• _Task directions_
Would you repeat exactly the part of the listing below that runs from the line containing "750x455 pixels. At" down to the line containing "Viewport: 1200px width, 836px height.", inclusive, and nothing else?

··· Given entries

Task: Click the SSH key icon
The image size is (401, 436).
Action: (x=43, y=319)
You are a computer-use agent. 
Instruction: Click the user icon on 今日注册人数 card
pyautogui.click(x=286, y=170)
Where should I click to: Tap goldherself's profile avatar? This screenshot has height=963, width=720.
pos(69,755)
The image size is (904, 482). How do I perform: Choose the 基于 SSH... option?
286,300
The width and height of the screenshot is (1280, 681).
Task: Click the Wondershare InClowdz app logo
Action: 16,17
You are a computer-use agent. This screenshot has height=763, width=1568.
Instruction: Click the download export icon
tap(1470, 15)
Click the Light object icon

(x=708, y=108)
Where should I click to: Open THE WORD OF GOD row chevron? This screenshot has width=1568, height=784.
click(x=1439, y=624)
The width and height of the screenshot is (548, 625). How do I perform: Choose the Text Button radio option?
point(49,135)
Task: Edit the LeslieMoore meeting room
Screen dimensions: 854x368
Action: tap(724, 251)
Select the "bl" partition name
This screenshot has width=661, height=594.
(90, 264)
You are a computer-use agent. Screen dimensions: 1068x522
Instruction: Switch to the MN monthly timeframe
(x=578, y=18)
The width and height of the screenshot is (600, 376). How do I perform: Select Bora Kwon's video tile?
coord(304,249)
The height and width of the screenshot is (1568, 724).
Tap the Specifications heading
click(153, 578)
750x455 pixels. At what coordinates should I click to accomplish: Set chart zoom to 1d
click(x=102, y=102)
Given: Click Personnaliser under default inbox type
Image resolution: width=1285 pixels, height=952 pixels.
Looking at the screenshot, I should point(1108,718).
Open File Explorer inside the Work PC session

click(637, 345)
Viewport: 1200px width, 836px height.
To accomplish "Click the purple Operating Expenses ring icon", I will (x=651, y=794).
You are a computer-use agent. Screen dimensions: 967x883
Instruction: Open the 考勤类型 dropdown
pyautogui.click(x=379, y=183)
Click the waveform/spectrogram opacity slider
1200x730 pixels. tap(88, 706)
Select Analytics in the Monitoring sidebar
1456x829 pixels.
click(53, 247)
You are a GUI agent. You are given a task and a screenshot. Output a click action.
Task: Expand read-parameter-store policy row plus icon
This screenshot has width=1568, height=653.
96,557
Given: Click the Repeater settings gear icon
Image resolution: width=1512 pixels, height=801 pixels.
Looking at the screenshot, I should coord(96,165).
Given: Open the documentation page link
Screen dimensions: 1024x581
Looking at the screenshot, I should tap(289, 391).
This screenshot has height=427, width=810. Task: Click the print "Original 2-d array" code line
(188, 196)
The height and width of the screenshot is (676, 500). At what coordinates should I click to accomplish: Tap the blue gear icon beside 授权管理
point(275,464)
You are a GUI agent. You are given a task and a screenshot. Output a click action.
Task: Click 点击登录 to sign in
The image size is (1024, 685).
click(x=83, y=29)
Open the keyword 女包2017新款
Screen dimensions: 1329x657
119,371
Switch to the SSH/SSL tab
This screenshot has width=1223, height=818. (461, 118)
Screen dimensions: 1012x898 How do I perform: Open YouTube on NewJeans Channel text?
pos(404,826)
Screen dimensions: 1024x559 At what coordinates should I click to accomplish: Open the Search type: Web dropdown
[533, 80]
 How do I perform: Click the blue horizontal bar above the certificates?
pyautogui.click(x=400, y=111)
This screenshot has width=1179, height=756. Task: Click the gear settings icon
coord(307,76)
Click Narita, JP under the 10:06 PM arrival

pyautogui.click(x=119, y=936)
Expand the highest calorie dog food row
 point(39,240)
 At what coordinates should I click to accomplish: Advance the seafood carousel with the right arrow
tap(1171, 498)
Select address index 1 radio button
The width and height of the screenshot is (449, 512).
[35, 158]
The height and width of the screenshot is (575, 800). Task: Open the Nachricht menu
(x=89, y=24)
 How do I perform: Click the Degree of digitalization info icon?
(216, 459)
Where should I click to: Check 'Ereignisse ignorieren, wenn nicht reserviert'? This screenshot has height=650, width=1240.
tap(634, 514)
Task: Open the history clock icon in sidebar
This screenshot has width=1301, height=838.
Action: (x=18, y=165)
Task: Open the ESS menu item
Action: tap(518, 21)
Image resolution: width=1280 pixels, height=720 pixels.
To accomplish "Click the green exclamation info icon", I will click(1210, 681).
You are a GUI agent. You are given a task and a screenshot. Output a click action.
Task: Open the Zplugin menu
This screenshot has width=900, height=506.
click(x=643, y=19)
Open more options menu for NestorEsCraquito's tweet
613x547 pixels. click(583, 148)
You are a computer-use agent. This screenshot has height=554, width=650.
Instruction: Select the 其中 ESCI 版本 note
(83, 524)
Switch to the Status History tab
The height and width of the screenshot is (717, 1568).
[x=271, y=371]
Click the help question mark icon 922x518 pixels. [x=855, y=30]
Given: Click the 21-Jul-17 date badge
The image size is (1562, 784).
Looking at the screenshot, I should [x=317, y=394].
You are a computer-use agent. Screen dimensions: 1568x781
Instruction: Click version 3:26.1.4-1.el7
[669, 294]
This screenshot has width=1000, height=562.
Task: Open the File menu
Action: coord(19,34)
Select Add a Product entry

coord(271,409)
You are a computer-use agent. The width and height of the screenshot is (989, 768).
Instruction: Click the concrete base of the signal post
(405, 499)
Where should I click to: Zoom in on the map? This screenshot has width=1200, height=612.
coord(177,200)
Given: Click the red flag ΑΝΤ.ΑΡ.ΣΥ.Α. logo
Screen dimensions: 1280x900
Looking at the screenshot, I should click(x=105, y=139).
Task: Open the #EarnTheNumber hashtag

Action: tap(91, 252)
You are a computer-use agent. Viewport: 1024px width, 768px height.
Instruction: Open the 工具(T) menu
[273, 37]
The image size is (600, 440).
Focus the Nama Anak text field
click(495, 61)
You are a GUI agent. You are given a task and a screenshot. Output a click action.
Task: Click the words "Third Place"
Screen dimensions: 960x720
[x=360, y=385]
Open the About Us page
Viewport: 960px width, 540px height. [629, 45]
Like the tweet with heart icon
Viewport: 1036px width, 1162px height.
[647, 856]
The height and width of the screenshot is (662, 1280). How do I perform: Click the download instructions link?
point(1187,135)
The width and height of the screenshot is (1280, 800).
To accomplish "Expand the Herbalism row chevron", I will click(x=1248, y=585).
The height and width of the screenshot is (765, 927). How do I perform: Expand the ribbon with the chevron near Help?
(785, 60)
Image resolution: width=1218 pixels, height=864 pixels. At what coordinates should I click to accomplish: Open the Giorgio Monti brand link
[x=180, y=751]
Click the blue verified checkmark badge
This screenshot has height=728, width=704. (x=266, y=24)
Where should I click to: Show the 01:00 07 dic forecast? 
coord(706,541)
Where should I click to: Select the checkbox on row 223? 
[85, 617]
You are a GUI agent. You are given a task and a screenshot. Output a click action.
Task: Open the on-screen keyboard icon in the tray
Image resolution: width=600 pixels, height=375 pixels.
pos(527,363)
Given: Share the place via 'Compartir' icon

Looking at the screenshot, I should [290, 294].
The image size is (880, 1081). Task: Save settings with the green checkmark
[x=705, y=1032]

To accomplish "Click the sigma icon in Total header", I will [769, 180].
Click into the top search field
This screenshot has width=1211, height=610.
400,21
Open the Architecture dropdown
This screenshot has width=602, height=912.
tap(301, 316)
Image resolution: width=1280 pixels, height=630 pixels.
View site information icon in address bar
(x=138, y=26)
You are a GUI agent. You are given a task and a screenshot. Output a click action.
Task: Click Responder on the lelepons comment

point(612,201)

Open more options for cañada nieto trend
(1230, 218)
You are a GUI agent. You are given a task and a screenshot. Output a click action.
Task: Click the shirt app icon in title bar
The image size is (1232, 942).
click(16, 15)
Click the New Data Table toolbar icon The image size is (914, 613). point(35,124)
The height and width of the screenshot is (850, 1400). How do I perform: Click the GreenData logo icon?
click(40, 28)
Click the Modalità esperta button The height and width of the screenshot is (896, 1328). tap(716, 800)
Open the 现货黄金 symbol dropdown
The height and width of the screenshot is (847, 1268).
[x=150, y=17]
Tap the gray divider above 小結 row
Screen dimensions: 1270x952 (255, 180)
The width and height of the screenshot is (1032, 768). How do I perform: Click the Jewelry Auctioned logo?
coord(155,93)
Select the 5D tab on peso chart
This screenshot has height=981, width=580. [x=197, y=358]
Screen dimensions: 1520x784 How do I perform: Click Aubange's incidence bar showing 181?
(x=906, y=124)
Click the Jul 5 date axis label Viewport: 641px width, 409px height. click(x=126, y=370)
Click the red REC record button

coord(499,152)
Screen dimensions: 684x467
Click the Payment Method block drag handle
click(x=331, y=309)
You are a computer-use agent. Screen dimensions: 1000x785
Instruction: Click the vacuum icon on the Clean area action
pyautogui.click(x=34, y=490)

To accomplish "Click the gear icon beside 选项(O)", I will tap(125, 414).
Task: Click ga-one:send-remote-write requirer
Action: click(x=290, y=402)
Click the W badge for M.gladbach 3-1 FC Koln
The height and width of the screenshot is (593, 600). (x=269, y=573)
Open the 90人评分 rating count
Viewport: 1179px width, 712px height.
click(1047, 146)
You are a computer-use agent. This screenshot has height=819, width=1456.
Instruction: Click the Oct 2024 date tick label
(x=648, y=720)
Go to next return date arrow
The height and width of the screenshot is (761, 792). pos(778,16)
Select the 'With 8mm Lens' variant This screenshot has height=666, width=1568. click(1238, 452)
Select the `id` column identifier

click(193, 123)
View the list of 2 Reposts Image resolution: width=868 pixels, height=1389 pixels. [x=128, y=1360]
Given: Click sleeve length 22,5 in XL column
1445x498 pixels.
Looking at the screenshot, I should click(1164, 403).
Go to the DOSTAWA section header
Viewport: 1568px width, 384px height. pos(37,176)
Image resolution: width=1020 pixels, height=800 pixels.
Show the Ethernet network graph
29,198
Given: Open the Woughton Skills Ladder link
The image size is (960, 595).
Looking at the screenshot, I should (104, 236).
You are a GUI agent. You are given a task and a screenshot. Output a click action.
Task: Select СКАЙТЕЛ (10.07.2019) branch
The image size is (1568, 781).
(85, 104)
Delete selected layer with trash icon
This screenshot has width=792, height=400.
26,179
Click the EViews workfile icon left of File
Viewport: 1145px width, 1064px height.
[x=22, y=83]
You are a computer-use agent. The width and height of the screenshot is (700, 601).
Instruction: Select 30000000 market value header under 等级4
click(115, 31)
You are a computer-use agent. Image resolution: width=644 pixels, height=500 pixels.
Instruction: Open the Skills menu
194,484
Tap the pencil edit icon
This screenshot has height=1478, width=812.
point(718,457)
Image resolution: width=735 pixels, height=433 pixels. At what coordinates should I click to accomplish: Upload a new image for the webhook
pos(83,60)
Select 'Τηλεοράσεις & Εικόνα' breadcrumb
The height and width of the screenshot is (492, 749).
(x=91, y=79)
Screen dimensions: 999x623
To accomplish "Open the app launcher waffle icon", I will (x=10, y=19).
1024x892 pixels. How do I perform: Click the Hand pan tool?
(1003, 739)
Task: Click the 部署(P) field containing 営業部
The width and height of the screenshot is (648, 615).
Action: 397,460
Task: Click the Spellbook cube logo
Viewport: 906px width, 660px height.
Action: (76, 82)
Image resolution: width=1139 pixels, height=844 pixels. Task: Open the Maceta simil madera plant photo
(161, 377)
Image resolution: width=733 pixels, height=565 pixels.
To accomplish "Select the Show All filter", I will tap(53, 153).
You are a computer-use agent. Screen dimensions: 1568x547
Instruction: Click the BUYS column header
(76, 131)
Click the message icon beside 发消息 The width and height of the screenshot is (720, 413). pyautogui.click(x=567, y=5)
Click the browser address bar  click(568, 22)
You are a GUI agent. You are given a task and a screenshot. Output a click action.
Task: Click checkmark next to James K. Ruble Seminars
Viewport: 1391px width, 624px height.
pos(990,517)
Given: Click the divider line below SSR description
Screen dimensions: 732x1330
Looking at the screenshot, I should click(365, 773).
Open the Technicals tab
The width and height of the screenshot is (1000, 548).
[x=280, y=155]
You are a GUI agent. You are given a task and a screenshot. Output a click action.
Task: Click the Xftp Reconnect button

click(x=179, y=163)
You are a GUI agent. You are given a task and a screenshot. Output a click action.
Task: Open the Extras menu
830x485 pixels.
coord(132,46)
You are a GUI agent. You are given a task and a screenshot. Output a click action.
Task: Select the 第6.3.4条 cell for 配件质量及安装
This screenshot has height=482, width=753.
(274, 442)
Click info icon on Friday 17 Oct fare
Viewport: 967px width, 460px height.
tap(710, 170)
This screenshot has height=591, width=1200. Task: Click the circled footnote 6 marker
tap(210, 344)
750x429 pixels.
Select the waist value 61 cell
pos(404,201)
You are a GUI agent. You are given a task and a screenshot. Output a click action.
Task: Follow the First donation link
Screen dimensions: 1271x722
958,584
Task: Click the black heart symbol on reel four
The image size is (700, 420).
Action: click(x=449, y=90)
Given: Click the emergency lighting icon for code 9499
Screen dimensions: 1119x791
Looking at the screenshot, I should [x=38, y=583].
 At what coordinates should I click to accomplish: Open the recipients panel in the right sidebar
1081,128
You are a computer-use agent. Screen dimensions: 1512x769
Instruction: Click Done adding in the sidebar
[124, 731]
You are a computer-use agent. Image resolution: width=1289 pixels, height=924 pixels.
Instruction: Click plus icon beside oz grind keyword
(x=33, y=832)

······

• _Exercise answer_
750x455 pixels. At what coordinates should I click to accomplish: Set chart zoom to 1d
click(x=102, y=102)
Given: Click Personnaliser under default inbox type
Image resolution: width=1285 pixels, height=952 pixels.
Looking at the screenshot, I should point(1108,718).
Open File Explorer inside the Work PC session

click(637, 345)
Viewport: 1200px width, 836px height.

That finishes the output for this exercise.